start EXTRACTED DATA

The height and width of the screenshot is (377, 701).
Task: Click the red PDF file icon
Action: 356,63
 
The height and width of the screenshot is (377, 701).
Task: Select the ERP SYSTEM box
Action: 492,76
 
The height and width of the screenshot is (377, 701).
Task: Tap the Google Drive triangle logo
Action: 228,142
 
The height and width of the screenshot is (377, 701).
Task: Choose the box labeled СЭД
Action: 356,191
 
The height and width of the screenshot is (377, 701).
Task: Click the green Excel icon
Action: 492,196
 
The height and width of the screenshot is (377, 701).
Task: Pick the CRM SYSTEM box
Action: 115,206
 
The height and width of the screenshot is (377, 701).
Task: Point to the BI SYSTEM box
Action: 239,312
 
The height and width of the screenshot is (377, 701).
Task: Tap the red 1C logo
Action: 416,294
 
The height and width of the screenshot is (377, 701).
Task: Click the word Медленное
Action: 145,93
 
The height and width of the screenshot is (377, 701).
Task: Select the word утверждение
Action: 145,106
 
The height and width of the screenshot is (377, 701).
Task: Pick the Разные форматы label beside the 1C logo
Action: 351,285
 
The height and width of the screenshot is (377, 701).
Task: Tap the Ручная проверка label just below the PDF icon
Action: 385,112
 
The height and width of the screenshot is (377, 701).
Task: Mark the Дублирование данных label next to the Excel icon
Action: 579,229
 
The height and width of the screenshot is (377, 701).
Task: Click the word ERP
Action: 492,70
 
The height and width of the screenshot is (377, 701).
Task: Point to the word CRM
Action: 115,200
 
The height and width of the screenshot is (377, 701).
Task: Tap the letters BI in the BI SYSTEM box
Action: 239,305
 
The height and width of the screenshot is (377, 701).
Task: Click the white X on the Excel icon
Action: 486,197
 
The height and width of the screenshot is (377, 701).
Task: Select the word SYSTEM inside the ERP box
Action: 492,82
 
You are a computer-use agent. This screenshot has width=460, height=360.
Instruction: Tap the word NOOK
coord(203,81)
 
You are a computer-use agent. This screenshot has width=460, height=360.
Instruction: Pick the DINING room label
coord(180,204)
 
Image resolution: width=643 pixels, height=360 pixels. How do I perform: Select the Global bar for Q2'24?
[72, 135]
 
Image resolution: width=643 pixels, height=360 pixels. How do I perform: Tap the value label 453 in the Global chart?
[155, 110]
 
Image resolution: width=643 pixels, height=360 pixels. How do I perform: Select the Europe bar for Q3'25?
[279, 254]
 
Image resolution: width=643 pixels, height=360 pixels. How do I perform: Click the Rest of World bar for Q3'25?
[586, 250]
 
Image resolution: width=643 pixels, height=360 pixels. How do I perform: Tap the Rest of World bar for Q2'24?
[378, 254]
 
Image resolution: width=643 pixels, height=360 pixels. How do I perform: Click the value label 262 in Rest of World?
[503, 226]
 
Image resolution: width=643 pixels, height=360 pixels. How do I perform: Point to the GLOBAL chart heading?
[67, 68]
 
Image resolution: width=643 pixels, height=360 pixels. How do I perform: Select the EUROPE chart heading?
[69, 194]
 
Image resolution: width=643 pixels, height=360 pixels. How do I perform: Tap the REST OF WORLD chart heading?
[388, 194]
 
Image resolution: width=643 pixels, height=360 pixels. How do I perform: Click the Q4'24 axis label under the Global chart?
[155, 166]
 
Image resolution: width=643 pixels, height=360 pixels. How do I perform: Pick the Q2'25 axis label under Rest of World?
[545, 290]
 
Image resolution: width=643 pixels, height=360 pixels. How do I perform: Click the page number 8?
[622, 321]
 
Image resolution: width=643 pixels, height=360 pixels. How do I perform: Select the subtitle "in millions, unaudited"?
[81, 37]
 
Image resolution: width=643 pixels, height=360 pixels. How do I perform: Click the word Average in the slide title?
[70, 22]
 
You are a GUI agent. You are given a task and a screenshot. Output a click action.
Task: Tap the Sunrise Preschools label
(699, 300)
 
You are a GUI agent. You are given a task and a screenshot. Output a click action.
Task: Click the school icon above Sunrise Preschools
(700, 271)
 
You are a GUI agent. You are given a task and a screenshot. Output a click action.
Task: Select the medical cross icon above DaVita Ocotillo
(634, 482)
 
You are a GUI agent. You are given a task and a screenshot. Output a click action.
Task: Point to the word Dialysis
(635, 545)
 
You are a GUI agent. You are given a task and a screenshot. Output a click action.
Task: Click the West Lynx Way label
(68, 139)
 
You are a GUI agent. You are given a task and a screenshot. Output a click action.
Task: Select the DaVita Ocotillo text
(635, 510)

end EXTRACTED DATA

SET TASK –
Rewrite every line of the items above as a JSON list of strings, with one string per line and blank lines omitted.

EXERCISE SOLUTION –
[
  "The height and width of the screenshot is (377, 701).",
  "Task: Click the red PDF file icon",
  "Action: 356,63",
  "The height and width of the screenshot is (377, 701).",
  "Task: Select the ERP SYSTEM box",
  "Action: 492,76",
  "The height and width of the screenshot is (377, 701).",
  "Task: Tap the Google Drive triangle logo",
  "Action: 228,142",
  "The height and width of the screenshot is (377, 701).",
  "Task: Choose the box labeled СЭД",
  "Action: 356,191",
  "The height and width of the screenshot is (377, 701).",
  "Task: Click the green Excel icon",
  "Action: 492,196",
  "The height and width of the screenshot is (377, 701).",
  "Task: Pick the CRM SYSTEM box",
  "Action: 115,206",
  "The height and width of the screenshot is (377, 701).",
  "Task: Point to the BI SYSTEM box",
  "Action: 239,312",
  "The height and width of the screenshot is (377, 701).",
  "Task: Tap the red 1C logo",
  "Action: 416,294",
  "The height and width of the screenshot is (377, 701).",
  "Task: Click the word Медленное",
  "Action: 145,93",
  "The height and width of the screenshot is (377, 701).",
  "Task: Select the word утверждение",
  "Action: 145,106",
  "The height and width of the screenshot is (377, 701).",
  "Task: Pick the Разные форматы label beside the 1C logo",
  "Action: 351,285",
  "The height and width of the screenshot is (377, 701).",
  "Task: Tap the Ручная проверка label just below the PDF icon",
  "Action: 385,112",
  "The height and width of the screenshot is (377, 701).",
  "Task: Mark the Дублирование данных label next to the Excel icon",
  "Action: 579,229",
  "The height and width of the screenshot is (377, 701).",
  "Task: Click the word ERP",
  "Action: 492,70",
  "The height and width of the screenshot is (377, 701).",
  "Task: Point to the word CRM",
  "Action: 115,200",
  "The height and width of the screenshot is (377, 701).",
  "Task: Tap the letters BI in the BI SYSTEM box",
  "Action: 239,305",
  "The height and width of the screenshot is (377, 701).",
  "Task: Click the white X on the Excel icon",
  "Action: 486,197",
  "The height and width of the screenshot is (377, 701).",
  "Task: Select the word SYSTEM inside the ERP box",
  "Action: 492,82",
  "You are a computer-use agent. This screenshot has width=460, height=360.",
  "Instruction: Tap the word NOOK",
  "coord(203,81)",
  "You are a computer-use agent. This screenshot has width=460, height=360.",
  "Instruction: Pick the DINING room label",
  "coord(180,204)",
  "Image resolution: width=643 pixels, height=360 pixels. How do I perform: Select the Global bar for Q2'24?",
  "[72, 135]",
  "Image resolution: width=643 pixels, height=360 pixels. How do I perform: Tap the value label 453 in the Global chart?",
  "[155, 110]",
  "Image resolution: width=643 pixels, height=360 pixels. How do I perform: Select the Europe bar for Q3'25?",
  "[279, 254]",
  "Image resolution: width=643 pixels, height=360 pixels. How do I perform: Click the Rest of World bar for Q3'25?",
  "[586, 250]",
  "Image resolution: width=643 pixels, height=360 pixels. How do I perform: Tap the Rest of World bar for Q2'24?",
  "[378, 254]",
  "Image resolution: width=643 pixels, height=360 pixels. How do I perform: Click the value label 262 in Rest of World?",
  "[503, 226]",
  "Image resolution: width=643 pixels, height=360 pixels. How do I perform: Point to the GLOBAL chart heading?",
  "[67, 68]",
  "Image resolution: width=643 pixels, height=360 pixels. How do I perform: Select the EUROPE chart heading?",
  "[69, 194]",
  "Image resolution: width=643 pixels, height=360 pixels. How do I perform: Tap the REST OF WORLD chart heading?",
  "[388, 194]",
  "Image resolution: width=643 pixels, height=360 pixels. How do I perform: Click the Q4'24 axis label under the Global chart?",
  "[155, 166]",
  "Image resolution: width=643 pixels, height=360 pixels. How do I perform: Pick the Q2'25 axis label under Rest of World?",
  "[545, 290]",
  "Image resolution: width=643 pixels, height=360 pixels. How do I perform: Click the page number 8?",
  "[622, 321]",
  "Image resolution: width=643 pixels, height=360 pixels. How do I perform: Select the subtitle \"in millions, unaudited\"?",
  "[81, 37]",
  "Image resolution: width=643 pixels, height=360 pixels. How do I perform: Click the word Average in the slide title?",
  "[70, 22]",
  "You are a GUI agent. You are given a task and a screenshot. Output a click action.",
  "Task: Tap the Sunrise Preschools label",
  "(699, 300)",
  "You are a GUI agent. You are given a task and a screenshot. Output a click action.",
  "Task: Click the school icon above Sunrise Preschools",
  "(700, 271)",
  "You are a GUI agent. You are given a task and a screenshot. Output a click action.",
  "Task: Select the medical cross icon above DaVita Ocotillo",
  "(634, 482)",
  "You are a GUI agent. You are given a task and a screenshot. Output a click action.",
  "Task: Point to the word Dialysis",
  "(635, 545)",
  "You are a GUI agent. You are given a task and a screenshot. Output a click action.",
  "Task: Click the West Lynx Way label",
  "(68, 139)",
  "You are a GUI agent. You are given a task and a screenshot. Output a click action.",
  "Task: Select the DaVita Ocotillo text",
  "(635, 510)"
]